The conference welcomed an international group of alumni and professors from the University of Auckland, Aix-Marseille University, the University of Padua and the National and Kapodistrian University of Athens.

Other schools represented included the University of Chicago, St. John’s College, the University of Kentucky, Thomas Aquinas College, Hillsdale College, Grand Valley State University, Wyoming Catholic College, University of Mary Hardin-Baylor and the University of Dallas.

The topic of this year’s conference was “On Philosophy and Poetry.”
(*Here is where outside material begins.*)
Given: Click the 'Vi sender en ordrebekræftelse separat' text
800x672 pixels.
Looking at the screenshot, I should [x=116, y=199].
Discussion centered on the relationship between the two throughout the entire history of philosophy starting with the pre-modern period until present time.

Institute of Philosophic Studies (IPS) students presented responses to papers given by visiting scholars. They offered advice to authors before their papers were submitted for final review.
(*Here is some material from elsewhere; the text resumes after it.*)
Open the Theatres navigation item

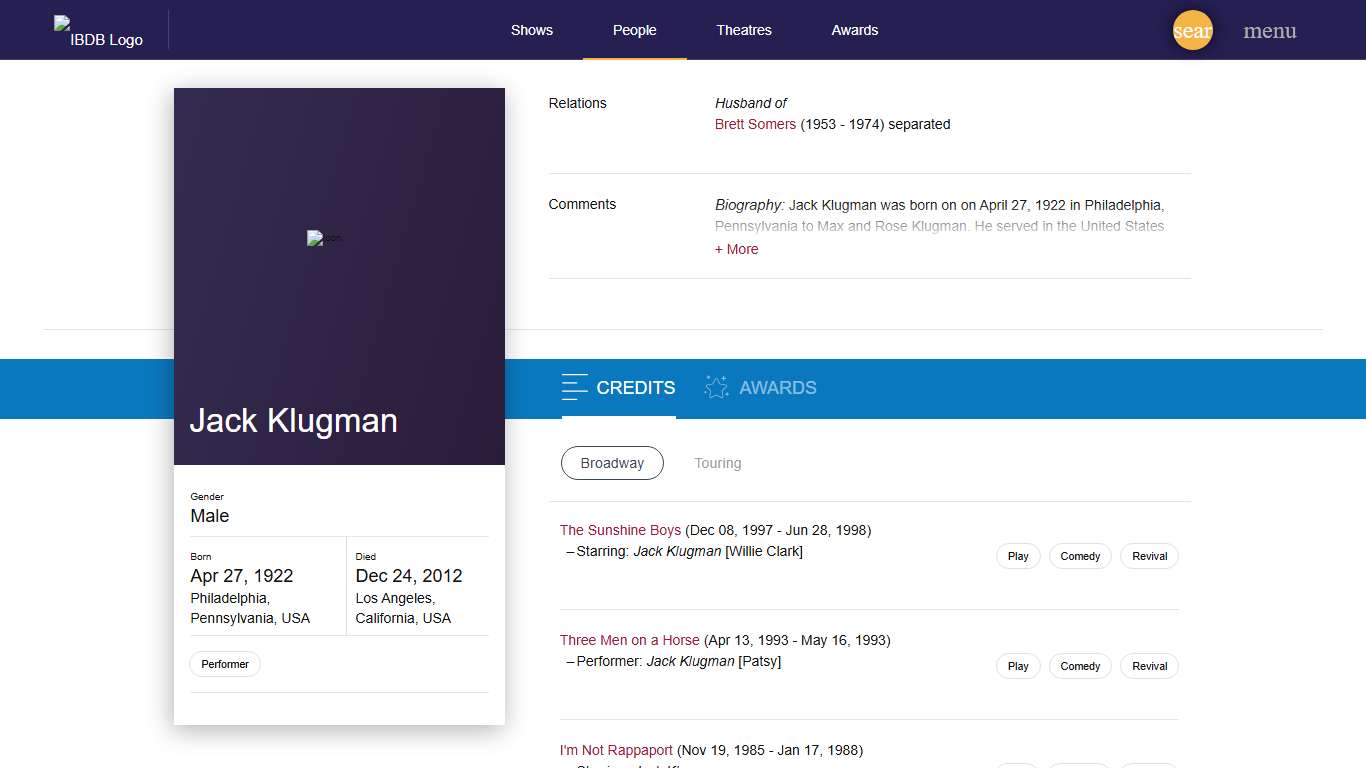[743, 30]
Dr. Joshua Parens, dean of the Braniff Graduate School of Liberal Arts, asked the underlying rhetorical question that occupied much of the conference’s debate: “Is poetry a way of life, like the contemplative life, or simply a display?”

Michael Bolin, professor at the Wyoming Catholic College, described the relationship between philosophy and poetry as symbiotic, even co-dependent.

“Philosophers rely on poetic thought, while poetic thought is more quickly grasped through philosophic thought,” Bolin said. “Poetry extends our understanding beyond particulars, toward a new human particular. Poetry gives a new, perhaps better, insight into our human nature.”

The conference started with a poetry reading on Friday, Jan. 29 featuring University of Dallas English professor Dr. Andrew Osborn and the Oxford-educated poet laureate of Virginia, Ron Smith.

Smith is the author of several poetry books and is a recipient and current curator of the Carole Weinstein Poetry Prize. He was a runner-up for both the National Poetry Series Open Competition and the Samuel French Morse Prize. He is currently the writer-in-residence and the George O. Squires Chair of Distinguished Teaching at St. Christopher’s School in Richmond, Va.

In his concluding address, Smith discussed the relationship from both a philosophic perspective and a poetic perspective.

“Some would say philosophy makes things difficult to define, and those impatient with philosophy do say that,” Smith said. “Philosophy is hard because it is so precise, and some say poetry is hard, because it is so imprecise.”

Smith refuses to accept this view as valid. “I reject this view of poetry completely,” Smith said. “I am drawn to poetry that contains forms and precision, even if I do not know what it is being precise about.”

Smith believes that poetry and philosophy are different languages and should be judged by different standards.

“I’m drawn to analytic and linguistic philosophy whose aim is clarity. Poetry is not to be measured by clarity,” Smith said. “It is to be measured by power and memorability. If the philosophy I love delivers an adventure into truth and clarity, then the poetry I love delivers an adventure into language and language’s ability to reveal and compel.”

Poets, unlike philosophers, he said, must subconsciously stop rationalizing.

“Poets say to themselves, ‘Stop thinking and write,’ because the intellect and consciousness can get in the way of intuition and discovery.”

Smith stated that poetry is the first liberal art, appearing even before philosophy.

“You probably know people, like I do, that don’t like poetry and don’t read it, or perhaps even are afraid of poetry,” Smith said. “They see poetry as philosophy, you could say. It combines the complexity of thinking with linguistic tricks. [For them], it’s the worst of both worlds. This is odd because poetry is of the most primitive of literary forms. Poetry comes first in every language and every culture.”